SUPPLIED RECORDS:
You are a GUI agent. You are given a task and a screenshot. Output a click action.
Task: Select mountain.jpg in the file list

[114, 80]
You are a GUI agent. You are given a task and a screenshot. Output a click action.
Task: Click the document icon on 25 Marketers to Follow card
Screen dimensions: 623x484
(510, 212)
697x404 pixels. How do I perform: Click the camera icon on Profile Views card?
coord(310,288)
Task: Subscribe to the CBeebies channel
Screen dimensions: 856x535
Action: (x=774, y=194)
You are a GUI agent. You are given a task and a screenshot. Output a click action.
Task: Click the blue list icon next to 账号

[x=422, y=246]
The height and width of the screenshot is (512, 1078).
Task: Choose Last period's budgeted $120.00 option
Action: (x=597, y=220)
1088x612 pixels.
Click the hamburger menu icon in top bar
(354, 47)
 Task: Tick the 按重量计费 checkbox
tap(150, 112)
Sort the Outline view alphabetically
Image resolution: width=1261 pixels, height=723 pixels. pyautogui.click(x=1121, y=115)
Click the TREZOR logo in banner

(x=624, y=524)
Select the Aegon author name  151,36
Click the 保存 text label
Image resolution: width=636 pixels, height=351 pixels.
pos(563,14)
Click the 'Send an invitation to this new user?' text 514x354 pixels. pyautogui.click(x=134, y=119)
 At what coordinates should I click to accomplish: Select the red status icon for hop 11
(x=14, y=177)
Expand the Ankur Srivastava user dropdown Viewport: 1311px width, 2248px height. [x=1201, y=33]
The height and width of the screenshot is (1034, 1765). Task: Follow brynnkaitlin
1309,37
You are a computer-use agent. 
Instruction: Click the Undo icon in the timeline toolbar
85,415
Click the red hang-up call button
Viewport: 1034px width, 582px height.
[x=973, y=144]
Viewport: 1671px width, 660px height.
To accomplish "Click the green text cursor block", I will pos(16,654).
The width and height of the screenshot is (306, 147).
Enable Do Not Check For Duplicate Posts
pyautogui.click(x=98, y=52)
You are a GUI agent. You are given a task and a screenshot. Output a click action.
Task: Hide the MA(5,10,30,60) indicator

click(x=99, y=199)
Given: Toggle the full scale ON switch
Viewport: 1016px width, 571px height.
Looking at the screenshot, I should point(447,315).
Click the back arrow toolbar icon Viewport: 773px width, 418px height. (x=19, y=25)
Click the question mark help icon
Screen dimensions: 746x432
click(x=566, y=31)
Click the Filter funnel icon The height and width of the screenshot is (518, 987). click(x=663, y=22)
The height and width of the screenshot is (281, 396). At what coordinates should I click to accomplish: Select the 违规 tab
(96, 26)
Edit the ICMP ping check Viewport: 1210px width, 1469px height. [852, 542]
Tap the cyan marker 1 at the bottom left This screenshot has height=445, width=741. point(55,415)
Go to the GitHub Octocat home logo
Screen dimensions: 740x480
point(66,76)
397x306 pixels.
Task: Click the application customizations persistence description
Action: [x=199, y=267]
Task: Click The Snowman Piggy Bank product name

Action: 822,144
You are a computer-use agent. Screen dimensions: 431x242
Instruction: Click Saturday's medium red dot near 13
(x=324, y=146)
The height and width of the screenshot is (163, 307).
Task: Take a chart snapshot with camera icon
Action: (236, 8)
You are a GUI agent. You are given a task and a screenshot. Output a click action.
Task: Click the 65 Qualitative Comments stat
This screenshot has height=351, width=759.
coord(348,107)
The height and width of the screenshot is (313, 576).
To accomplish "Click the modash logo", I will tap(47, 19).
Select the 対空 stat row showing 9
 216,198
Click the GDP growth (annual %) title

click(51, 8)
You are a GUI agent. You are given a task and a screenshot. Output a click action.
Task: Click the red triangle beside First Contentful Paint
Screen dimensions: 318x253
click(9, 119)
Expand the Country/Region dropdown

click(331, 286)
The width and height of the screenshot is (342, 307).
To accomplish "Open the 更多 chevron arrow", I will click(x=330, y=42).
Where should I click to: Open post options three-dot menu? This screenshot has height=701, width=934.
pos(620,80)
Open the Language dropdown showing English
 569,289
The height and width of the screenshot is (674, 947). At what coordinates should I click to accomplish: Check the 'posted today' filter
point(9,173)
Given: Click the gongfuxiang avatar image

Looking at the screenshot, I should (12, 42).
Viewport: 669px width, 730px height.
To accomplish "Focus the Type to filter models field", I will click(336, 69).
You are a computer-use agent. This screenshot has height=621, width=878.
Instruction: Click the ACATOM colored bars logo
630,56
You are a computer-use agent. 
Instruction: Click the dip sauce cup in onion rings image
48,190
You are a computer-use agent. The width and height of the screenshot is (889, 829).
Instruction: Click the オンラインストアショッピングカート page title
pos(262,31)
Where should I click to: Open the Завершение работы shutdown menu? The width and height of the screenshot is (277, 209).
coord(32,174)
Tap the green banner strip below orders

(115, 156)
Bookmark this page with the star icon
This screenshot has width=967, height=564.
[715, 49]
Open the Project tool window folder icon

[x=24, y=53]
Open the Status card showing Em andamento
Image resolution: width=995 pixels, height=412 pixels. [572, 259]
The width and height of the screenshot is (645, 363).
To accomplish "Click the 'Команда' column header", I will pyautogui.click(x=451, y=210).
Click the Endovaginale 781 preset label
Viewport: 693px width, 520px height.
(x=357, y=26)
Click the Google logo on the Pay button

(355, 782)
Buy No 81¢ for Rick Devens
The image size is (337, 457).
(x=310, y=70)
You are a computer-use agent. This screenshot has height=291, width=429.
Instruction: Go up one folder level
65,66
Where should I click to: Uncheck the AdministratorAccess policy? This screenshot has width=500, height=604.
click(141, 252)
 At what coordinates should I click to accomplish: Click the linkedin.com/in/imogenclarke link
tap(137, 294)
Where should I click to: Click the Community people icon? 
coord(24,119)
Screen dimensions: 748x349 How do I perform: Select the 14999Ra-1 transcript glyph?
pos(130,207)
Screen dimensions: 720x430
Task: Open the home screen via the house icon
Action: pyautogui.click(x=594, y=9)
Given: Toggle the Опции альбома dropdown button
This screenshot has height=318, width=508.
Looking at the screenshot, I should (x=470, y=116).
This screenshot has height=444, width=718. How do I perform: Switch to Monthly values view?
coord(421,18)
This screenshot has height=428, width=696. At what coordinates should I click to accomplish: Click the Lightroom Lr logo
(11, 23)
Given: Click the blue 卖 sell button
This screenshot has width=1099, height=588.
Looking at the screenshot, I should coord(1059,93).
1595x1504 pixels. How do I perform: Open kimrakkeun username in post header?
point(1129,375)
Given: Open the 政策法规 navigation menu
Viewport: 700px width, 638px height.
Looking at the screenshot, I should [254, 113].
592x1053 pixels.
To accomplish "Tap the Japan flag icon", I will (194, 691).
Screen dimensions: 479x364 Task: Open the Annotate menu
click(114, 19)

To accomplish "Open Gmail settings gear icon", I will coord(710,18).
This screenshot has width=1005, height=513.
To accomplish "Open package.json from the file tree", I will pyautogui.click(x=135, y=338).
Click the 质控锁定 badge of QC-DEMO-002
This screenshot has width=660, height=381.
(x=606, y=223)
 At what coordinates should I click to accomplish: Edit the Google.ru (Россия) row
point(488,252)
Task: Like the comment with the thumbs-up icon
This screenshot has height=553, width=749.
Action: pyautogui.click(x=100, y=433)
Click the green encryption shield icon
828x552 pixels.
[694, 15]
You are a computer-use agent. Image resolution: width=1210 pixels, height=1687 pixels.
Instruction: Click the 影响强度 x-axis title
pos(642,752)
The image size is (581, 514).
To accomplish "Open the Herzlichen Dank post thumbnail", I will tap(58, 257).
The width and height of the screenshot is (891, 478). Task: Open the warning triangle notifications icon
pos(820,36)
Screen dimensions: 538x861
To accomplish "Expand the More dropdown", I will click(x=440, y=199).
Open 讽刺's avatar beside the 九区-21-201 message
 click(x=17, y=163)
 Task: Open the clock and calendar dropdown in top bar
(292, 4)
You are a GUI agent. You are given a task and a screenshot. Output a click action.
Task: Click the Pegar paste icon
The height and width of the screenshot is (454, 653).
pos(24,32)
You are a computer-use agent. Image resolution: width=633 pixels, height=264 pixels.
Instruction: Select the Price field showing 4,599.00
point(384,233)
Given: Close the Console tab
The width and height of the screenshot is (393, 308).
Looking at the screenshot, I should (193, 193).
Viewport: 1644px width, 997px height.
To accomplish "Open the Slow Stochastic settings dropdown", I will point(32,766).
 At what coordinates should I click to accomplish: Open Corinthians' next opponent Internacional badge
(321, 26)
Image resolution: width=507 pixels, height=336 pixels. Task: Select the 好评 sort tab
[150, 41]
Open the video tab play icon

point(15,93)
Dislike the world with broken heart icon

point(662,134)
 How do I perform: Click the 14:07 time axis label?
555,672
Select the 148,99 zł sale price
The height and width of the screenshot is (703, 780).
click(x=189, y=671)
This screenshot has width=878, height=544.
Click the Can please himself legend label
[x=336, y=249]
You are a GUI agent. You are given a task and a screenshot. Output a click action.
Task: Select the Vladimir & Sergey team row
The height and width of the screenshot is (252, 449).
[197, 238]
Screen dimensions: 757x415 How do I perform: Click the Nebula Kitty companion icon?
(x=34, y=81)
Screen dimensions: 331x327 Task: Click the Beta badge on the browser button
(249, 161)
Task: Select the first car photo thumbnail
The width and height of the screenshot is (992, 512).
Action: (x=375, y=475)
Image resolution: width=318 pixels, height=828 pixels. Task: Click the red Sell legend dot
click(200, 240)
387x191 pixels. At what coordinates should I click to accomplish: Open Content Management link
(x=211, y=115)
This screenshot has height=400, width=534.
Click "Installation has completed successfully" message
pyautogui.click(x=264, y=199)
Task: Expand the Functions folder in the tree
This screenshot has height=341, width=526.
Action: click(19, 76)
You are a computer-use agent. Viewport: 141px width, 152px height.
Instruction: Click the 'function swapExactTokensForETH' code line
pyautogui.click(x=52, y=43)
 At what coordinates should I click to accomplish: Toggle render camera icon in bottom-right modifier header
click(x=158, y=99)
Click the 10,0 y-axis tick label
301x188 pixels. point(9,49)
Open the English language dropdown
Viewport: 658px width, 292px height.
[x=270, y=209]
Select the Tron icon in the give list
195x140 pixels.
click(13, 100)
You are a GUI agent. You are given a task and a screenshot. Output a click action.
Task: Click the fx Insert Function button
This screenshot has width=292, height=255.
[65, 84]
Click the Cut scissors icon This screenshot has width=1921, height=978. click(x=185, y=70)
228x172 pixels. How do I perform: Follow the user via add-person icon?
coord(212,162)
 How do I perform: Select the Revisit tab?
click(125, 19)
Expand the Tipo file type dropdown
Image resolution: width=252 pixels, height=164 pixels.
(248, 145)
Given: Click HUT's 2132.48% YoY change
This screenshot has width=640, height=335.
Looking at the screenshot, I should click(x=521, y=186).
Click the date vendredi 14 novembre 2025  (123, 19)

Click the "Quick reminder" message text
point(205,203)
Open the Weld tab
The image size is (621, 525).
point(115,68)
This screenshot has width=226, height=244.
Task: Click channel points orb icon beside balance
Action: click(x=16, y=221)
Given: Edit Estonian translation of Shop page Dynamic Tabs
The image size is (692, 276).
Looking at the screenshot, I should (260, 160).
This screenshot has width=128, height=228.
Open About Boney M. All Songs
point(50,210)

TASK PROMPT: Lines of the listing above that include the string "settings" should each be copied.

WRITTEN RESPONSE:
To accomplish "Open Gmail settings gear icon", I will coord(710,18).
To accomplish "Open the Slow Stochastic settings dropdown", I will point(32,766).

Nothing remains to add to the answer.